**Data under study:**
··········

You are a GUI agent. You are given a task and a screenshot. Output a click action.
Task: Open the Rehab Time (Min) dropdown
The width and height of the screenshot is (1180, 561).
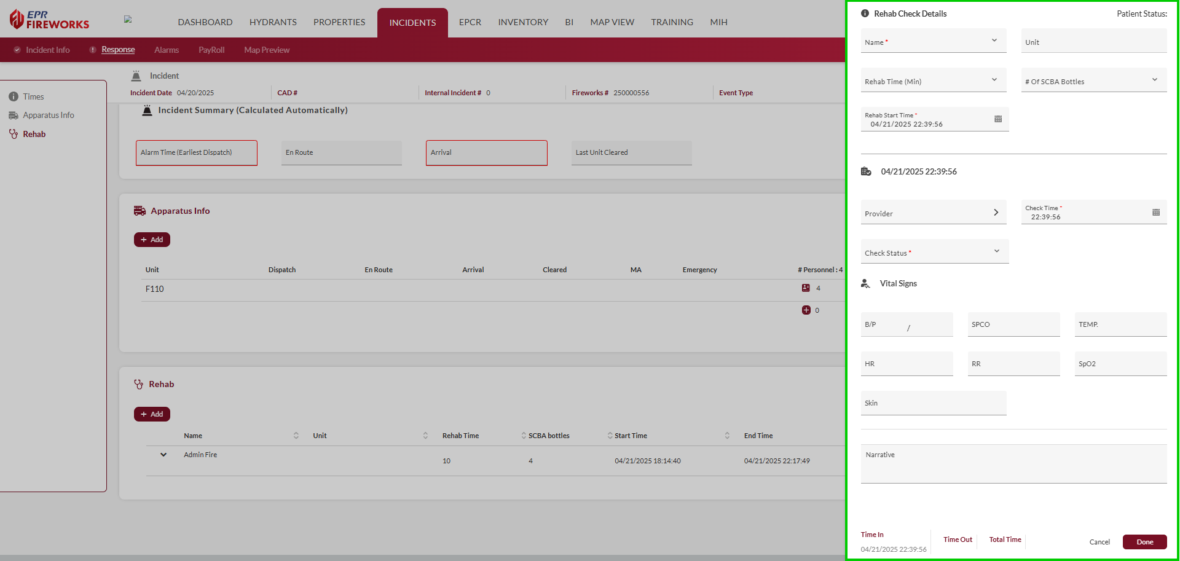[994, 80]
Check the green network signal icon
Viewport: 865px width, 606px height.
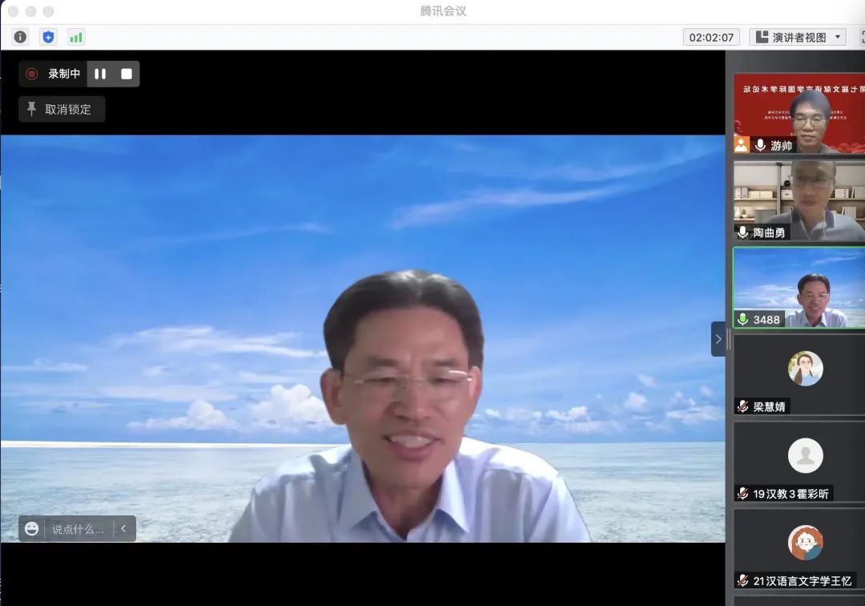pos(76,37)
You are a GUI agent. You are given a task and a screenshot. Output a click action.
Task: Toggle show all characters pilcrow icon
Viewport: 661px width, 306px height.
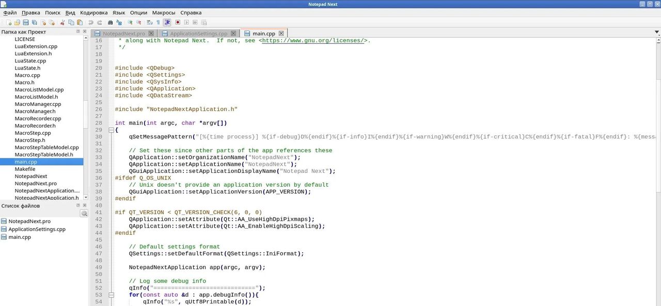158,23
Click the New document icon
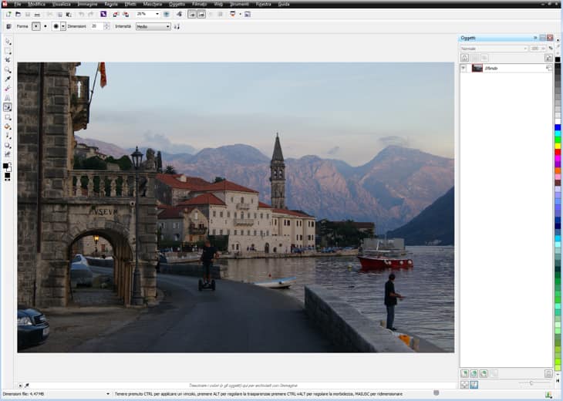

··········

**Work request:**
Leave out the pictures and print each record exactly as it stands.

**Written solution:**
You are a GUI agent. You are given a task and a screenshot. Output a click action.
Task: Open the Rehab Time (Min) dropdown
The width and height of the screenshot is (1180, 561).
[994, 80]
Check the green network signal icon
Viewport: 865px width, 606px height.
pos(76,37)
You are a GUI agent. You are given a task and a screenshot. Output a click action.
Task: Toggle show all characters pilcrow icon
Viewport: 661px width, 306px height.
158,23
Click the New document icon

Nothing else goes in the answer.